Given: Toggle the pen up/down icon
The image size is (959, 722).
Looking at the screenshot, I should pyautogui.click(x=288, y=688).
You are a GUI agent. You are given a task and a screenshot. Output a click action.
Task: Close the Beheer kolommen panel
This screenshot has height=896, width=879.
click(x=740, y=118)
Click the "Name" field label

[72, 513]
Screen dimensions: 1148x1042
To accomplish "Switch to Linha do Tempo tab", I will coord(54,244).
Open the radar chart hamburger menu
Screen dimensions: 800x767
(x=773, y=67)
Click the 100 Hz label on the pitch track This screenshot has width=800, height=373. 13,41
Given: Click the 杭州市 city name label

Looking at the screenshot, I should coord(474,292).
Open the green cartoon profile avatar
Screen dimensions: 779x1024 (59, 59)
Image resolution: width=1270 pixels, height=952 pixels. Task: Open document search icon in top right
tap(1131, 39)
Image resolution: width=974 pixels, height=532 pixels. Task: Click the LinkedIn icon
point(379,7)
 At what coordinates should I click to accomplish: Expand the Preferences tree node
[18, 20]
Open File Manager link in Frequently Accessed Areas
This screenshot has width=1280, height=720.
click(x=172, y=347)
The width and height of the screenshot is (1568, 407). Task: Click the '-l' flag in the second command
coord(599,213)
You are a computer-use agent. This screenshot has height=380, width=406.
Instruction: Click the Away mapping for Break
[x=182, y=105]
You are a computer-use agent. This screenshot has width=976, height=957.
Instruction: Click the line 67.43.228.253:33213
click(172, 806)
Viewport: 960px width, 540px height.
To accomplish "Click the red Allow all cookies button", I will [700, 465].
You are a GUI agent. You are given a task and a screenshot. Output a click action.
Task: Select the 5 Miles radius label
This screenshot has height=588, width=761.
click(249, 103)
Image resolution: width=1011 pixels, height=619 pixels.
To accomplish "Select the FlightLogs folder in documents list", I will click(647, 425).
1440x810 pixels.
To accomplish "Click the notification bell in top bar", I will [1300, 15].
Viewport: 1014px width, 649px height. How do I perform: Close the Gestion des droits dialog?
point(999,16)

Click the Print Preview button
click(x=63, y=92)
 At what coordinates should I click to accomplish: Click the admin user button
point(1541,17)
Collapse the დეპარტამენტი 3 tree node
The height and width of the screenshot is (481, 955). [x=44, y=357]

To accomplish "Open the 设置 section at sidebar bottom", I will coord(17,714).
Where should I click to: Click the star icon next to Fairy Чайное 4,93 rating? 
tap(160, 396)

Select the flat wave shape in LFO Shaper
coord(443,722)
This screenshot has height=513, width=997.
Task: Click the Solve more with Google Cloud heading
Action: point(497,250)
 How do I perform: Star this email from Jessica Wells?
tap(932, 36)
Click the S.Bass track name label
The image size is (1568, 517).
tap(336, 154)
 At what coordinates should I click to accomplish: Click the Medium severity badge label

————

WORK ORDER -> Reproduce the listing above exactly as far as the line with "Task: Close the Beheer kolommen panel", that line included.

RESPONSE ->
Given: Toggle the pen up/down icon
The image size is (959, 722).
Looking at the screenshot, I should pyautogui.click(x=288, y=688).
You are a GUI agent. You are given a task and a screenshot. Output a click action.
Task: Close the Beheer kolommen panel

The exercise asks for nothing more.